** Opening INPUT MATERIAL block **
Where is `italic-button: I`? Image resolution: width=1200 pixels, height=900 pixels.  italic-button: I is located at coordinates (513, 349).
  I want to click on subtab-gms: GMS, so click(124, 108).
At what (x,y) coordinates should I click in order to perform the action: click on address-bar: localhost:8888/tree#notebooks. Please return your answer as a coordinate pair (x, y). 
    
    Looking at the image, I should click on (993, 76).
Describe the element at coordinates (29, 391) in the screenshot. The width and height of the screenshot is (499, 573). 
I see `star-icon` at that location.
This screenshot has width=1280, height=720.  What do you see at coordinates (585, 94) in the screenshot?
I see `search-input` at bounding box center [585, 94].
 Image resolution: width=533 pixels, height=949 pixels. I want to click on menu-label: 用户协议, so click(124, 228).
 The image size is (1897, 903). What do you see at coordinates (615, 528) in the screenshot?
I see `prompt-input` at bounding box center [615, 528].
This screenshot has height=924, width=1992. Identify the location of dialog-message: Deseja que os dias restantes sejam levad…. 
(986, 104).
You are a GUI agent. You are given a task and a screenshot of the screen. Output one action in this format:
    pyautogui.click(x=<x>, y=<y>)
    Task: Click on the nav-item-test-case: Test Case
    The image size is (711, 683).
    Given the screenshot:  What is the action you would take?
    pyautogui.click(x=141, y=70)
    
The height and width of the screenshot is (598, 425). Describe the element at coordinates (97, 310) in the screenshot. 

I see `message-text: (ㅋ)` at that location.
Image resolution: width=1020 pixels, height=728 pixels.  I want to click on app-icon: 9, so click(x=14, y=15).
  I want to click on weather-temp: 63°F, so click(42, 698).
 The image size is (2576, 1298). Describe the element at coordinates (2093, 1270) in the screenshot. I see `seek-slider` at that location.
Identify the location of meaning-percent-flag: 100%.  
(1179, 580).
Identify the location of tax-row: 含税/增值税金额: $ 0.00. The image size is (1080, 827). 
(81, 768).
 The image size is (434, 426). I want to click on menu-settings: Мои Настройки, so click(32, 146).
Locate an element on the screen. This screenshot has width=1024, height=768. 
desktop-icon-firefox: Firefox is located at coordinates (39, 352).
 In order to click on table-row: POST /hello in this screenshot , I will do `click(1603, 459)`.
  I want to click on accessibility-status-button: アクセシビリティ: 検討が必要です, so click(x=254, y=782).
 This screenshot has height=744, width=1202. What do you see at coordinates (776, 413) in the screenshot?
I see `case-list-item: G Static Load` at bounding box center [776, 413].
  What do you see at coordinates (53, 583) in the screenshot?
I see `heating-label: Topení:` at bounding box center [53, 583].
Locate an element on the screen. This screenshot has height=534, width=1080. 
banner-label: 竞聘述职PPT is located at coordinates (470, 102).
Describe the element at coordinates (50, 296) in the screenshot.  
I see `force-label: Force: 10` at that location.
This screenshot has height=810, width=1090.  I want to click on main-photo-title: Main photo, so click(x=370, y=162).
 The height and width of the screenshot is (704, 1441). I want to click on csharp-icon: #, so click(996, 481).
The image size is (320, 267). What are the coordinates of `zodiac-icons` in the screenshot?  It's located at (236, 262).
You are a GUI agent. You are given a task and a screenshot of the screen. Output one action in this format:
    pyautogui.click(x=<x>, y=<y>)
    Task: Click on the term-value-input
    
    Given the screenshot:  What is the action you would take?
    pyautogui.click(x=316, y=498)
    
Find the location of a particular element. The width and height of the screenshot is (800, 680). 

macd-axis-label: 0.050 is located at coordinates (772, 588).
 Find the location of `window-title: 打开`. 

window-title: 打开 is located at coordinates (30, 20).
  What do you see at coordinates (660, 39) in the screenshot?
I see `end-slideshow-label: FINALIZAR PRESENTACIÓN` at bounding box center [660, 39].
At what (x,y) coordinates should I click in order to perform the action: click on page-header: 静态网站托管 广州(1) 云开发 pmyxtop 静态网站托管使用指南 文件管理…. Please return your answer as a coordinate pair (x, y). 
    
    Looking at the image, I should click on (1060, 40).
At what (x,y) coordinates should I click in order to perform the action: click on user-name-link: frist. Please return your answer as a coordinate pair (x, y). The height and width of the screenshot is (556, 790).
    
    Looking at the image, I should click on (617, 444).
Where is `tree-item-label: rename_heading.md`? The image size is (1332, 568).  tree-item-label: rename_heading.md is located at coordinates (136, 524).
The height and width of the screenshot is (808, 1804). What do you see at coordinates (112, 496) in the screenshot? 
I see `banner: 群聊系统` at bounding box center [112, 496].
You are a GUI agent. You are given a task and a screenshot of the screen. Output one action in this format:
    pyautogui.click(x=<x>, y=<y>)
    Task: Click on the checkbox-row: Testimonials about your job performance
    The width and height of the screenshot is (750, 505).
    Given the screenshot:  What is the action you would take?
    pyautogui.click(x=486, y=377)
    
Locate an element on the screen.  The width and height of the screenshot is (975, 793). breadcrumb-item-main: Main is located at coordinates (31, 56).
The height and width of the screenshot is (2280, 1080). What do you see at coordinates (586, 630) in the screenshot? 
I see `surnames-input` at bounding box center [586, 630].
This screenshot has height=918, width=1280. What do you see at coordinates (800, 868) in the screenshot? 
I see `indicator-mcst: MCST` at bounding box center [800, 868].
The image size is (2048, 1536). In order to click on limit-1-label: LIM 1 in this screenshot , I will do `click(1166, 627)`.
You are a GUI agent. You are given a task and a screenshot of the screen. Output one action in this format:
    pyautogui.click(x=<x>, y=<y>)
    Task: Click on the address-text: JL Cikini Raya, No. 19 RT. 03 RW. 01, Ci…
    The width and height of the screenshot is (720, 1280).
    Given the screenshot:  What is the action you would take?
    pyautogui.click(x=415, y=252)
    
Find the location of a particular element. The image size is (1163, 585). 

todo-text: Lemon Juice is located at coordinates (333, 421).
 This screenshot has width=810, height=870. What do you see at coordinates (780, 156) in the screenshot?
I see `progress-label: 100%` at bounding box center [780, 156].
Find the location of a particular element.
** Closing INPUT MATERIAL block **
Switch each "Identify the location of" in the listing to "Give the position of", and write out the whole listing again with nothing else changed.

#### EXERCISE RESPONSE
Where is `italic-button: I`? Image resolution: width=1200 pixels, height=900 pixels.  italic-button: I is located at coordinates (513, 349).
  I want to click on subtab-gms: GMS, so click(124, 108).
At what (x,y) coordinates should I click in order to perform the action: click on address-bar: localhost:8888/tree#notebooks. Please return your answer as a coordinate pair (x, y). 
    
    Looking at the image, I should click on (993, 76).
Describe the element at coordinates (29, 391) in the screenshot. The width and height of the screenshot is (499, 573). 
I see `star-icon` at that location.
This screenshot has width=1280, height=720.  What do you see at coordinates (585, 94) in the screenshot?
I see `search-input` at bounding box center [585, 94].
 Image resolution: width=533 pixels, height=949 pixels. I want to click on menu-label: 用户协议, so click(124, 228).
 The image size is (1897, 903). What do you see at coordinates (615, 528) in the screenshot?
I see `prompt-input` at bounding box center [615, 528].
This screenshot has height=924, width=1992. Give the position of dialog-message: Deseja que os dias restantes sejam levad…. 
(986, 104).
You are a GUI agent. You are given a task and a screenshot of the screen. Output one action in this format:
    pyautogui.click(x=<x>, y=<y>)
    Task: Click on the nav-item-test-case: Test Case
    The image size is (711, 683).
    Given the screenshot:  What is the action you would take?
    pyautogui.click(x=141, y=70)
    
The height and width of the screenshot is (598, 425). Describe the element at coordinates (97, 310) in the screenshot. 

I see `message-text: (ㅋ)` at that location.
Image resolution: width=1020 pixels, height=728 pixels.  I want to click on app-icon: 9, so click(x=14, y=15).
  I want to click on weather-temp: 63°F, so click(42, 698).
 The image size is (2576, 1298). Describe the element at coordinates (2093, 1270) in the screenshot. I see `seek-slider` at that location.
Give the position of meaning-percent-flag: 100%.  
(1179, 580).
Give the position of tax-row: 含税/增值税金额: $ 0.00. The image size is (1080, 827). 
(81, 768).
 The image size is (434, 426). I want to click on menu-settings: Мои Настройки, so click(32, 146).
Locate an element on the screen. This screenshot has width=1024, height=768. 
desktop-icon-firefox: Firefox is located at coordinates (39, 352).
 In order to click on table-row: POST /hello in this screenshot , I will do `click(1603, 459)`.
  I want to click on accessibility-status-button: アクセシビリティ: 検討が必要です, so click(x=254, y=782).
 This screenshot has height=744, width=1202. What do you see at coordinates (776, 413) in the screenshot?
I see `case-list-item: G Static Load` at bounding box center [776, 413].
  What do you see at coordinates (53, 583) in the screenshot?
I see `heating-label: Topení:` at bounding box center [53, 583].
Locate an element on the screen. This screenshot has height=534, width=1080. 
banner-label: 竞聘述职PPT is located at coordinates (470, 102).
Describe the element at coordinates (50, 296) in the screenshot.  
I see `force-label: Force: 10` at that location.
This screenshot has height=810, width=1090.  I want to click on main-photo-title: Main photo, so click(x=370, y=162).
 The height and width of the screenshot is (704, 1441). I want to click on csharp-icon: #, so click(996, 481).
The image size is (320, 267). What are the coordinates of `zodiac-icons` in the screenshot?  It's located at (236, 262).
You are a GUI agent. You are given a task and a screenshot of the screen. Output one action in this format:
    pyautogui.click(x=<x>, y=<y>)
    Task: Click on the term-value-input
    
    Given the screenshot:  What is the action you would take?
    pyautogui.click(x=316, y=498)
    
Find the location of a particular element. The width and height of the screenshot is (800, 680). 

macd-axis-label: 0.050 is located at coordinates (772, 588).
 Find the location of `window-title: 打开`. 

window-title: 打开 is located at coordinates (30, 20).
  What do you see at coordinates (660, 39) in the screenshot?
I see `end-slideshow-label: FINALIZAR PRESENTACIÓN` at bounding box center [660, 39].
At what (x,y) coordinates should I click in order to perform the action: click on page-header: 静态网站托管 广州(1) 云开发 pmyxtop 静态网站托管使用指南 文件管理…. Please return your answer as a coordinate pair (x, y). 
    
    Looking at the image, I should click on (1060, 40).
At what (x,y) coordinates should I click in order to perform the action: click on user-name-link: frist. Please return your answer as a coordinate pair (x, y). The height and width of the screenshot is (556, 790).
    
    Looking at the image, I should click on (617, 444).
Where is `tree-item-label: rename_heading.md`? The image size is (1332, 568).  tree-item-label: rename_heading.md is located at coordinates (136, 524).
The height and width of the screenshot is (808, 1804). What do you see at coordinates (112, 496) in the screenshot? 
I see `banner: 群聊系统` at bounding box center [112, 496].
You are a GUI agent. You are given a task and a screenshot of the screen. Output one action in this format:
    pyautogui.click(x=<x>, y=<y>)
    Task: Click on the checkbox-row: Testimonials about your job performance
    The width and height of the screenshot is (750, 505).
    Given the screenshot:  What is the action you would take?
    pyautogui.click(x=486, y=377)
    
Locate an element on the screen.  The width and height of the screenshot is (975, 793). breadcrumb-item-main: Main is located at coordinates (31, 56).
The height and width of the screenshot is (2280, 1080). What do you see at coordinates (586, 630) in the screenshot? 
I see `surnames-input` at bounding box center [586, 630].
This screenshot has height=918, width=1280. What do you see at coordinates (800, 868) in the screenshot? 
I see `indicator-mcst: MCST` at bounding box center [800, 868].
The image size is (2048, 1536). In order to click on limit-1-label: LIM 1 in this screenshot , I will do `click(1166, 627)`.
You are a GUI agent. You are given a task and a screenshot of the screen. Output one action in this format:
    pyautogui.click(x=<x>, y=<y>)
    Task: Click on the address-text: JL Cikini Raya, No. 19 RT. 03 RW. 01, Ci…
    The width and height of the screenshot is (720, 1280).
    Given the screenshot:  What is the action you would take?
    pyautogui.click(x=415, y=252)
    
Find the location of a particular element. The image size is (1163, 585). 

todo-text: Lemon Juice is located at coordinates (333, 421).
 This screenshot has width=810, height=870. What do you see at coordinates (780, 156) in the screenshot?
I see `progress-label: 100%` at bounding box center [780, 156].
Find the location of a particular element.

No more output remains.